政治の世界で、特に議会制民主主義国家の首相とその政府、大統領とその新政権にとって、発足後の100日は重要な節目だ。
政府が形成され、主要な人事が行われ、政策の優先課題が設定され、実行段階に入っている。100日時点では任期の方向性が定まっているはずで、具体的な政策実行に本格的に取り組む時期だ。だが、レオ14世教皇は今週末、5月8日の就任から100日目を迎えたが、バチカンからは特別な発表はなかった。
これは驚くべきことではない。まずローマは第一に夏季休暇の真っ最中で、教皇は夏の離宮、カステル・ガンドルフォに滞在している。
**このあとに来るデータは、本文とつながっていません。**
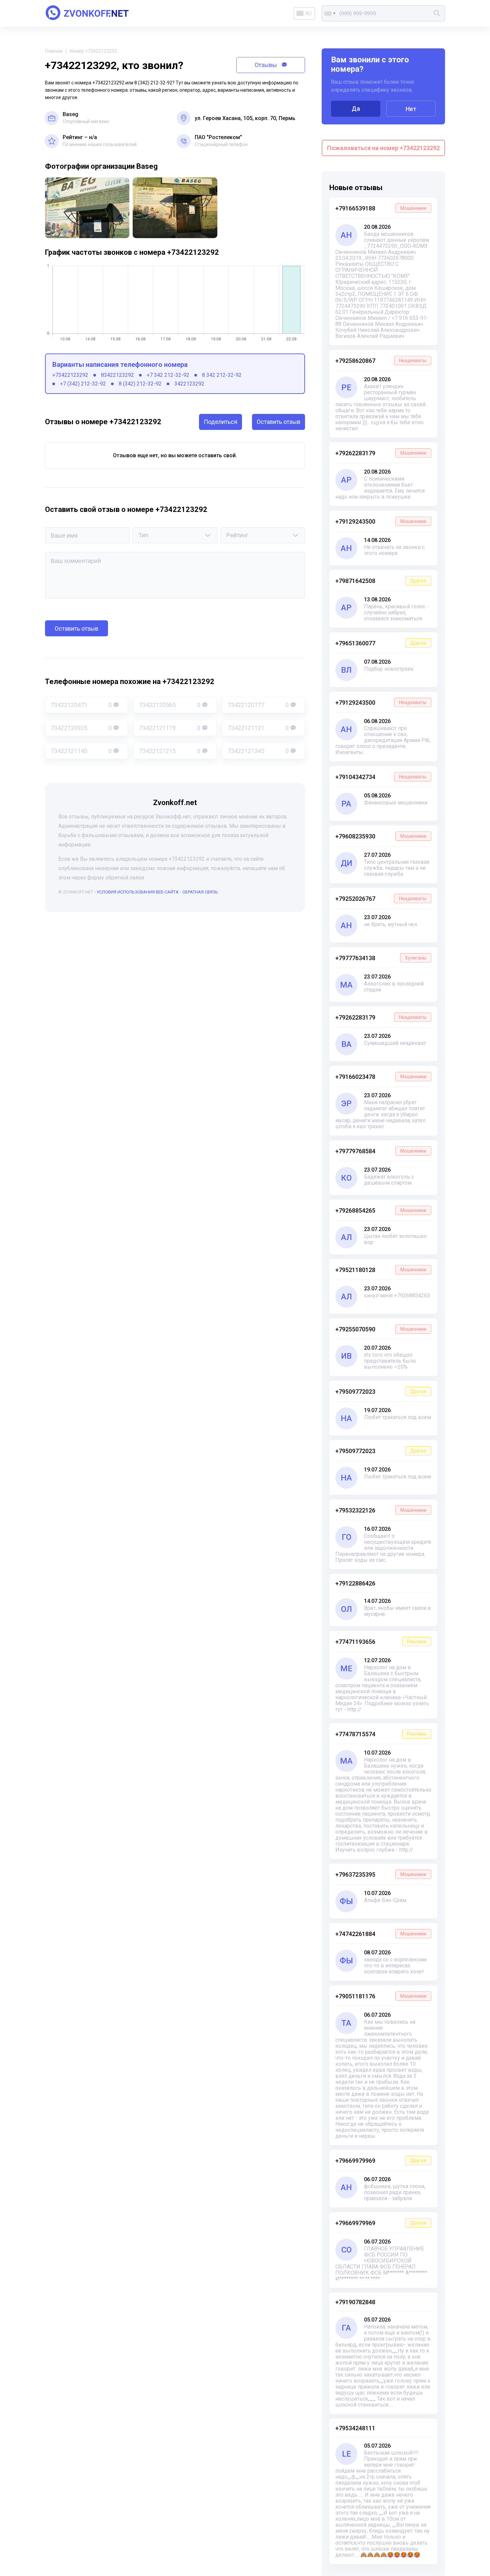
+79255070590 (380, 1329)
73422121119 (169, 727)
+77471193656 (380, 1641)
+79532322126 (380, 1510)
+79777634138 (380, 957)
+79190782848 (355, 2302)
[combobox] (329, 13)
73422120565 (169, 704)
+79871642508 (380, 580)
第二に、教皇職は、首相や大統領(または世俗的な君主)の職務とは、目的と範囲が根本的に異なる。教皇職の教会の生活における役割は、主に教会の教義を守り、教会内および信者間の秩序と調和を保証することにある。
レオは、少なくとも、どのように統治するつもりかについて、いくつかの示唆を与えている。
「私は兄弟としてあなたたちの前に立つ」と、レオは5月18日のミサでの説教で、教皇職の始まりを祝う際に述べた。「私は、あなたがたの信仰と喜びの僕として、神愛の道と共に歩むことを望みます。なぜなら、イエスは私たち全員が一つ家族として結ばれることを望んでおられるからです」。「愛と一致」とレオは述べた。「これらは、イエスがペテロに委ねた使命の二つの次元でです」。
教皇就任の際の説教で、最初の印象よりもはるかに具体的な方針を示した、と言えるかもしれない。彼は、不和と憎しみ、暴力、恐怖—特に違いへの恐怖—の蔓延と、それらがもたらした傷跡について語った。フランシスコ教皇の言葉を借りて、レオは「地球の資源を搾取し、最も貧しい人々を 疎外する経済パラダイム」について言及した。
「私たちの立場から言えば」とレオは述べた。「私たちは、世界における一致、共鳴、兄弟愛の小さな酵母になりたい」と。この三つ—一致、共鳴、兄弟愛—は、福音の柱であり、レオが形成されたアウグスティヌス の霊性の要だ。
「私たちは世界に対して、謙虚さと喜びをもって言いたい—キリストを見よ!彼に近づけ!彼の言葉を受け入れよ!それは照らし、慰める!」と訴えた。 そして、「彼の愛の申し出に耳を傾け、彼の唯一の家族となれ」と言い、司教としてのモットーを提示した—「一つのキリストにおいて、私たちは一つである」。
レオの最初の100日間は、法律や政策、人事において目立った変更はなかった。ウォーレン・G・ハーディングが言うところの「正常化への回帰」だった。(米オハイオ州の共和党員であるハーディングは、この表現を1920年の大統領選挙のスローガンとし、オハイオ州のジェームズ・コックスを大差で破って勝利した。ハーディングは、実は政治の無名人物ではなく、共和党の保守派と進歩派の両翼が受け入れられる妥協案として指名されたダークホース候補だった。)
しかし、レオが印象を残していないわけではない。
聖ペトロ広場での予定外の夜間の散歩と、若者のための聖年の開幕式で歓迎ミサに集まった数千人の若者たちへの即興の演説は、聴衆を鼓舞した。「あなたがたは地の塩です… 世界の光です!そして今日、あなたがたの声、熱意、叫び、すべてがイエス・キリストのために、地の果てまで響き渡るでしょう!」
数日後、若者のための聖年の閉幕ミサ前の 徹夜祭 とミサで、レオはローマのトル・ヴェルガタ公園に集まった推定100万人の群衆を再び熱狂させた。
フランシスコの独創的なスタイルは、極めて個人的で、莫大なエネルギーを放ったが、彼が”爆発的”だったのに対し、レオはむしろ、キリストに焦点を当て、エネルギーを集中させる傾向がある。
レオは、いずれにせよカトリック教会の統治を任されている。彼が行動に移す際は、物事が比較的迅速に進むだろうが、レオは方法論的で正確であり、特に行動に移す際には万全の態勢を整えるだろう。次の100日、そしてその次の100日が注目すべき期間だ。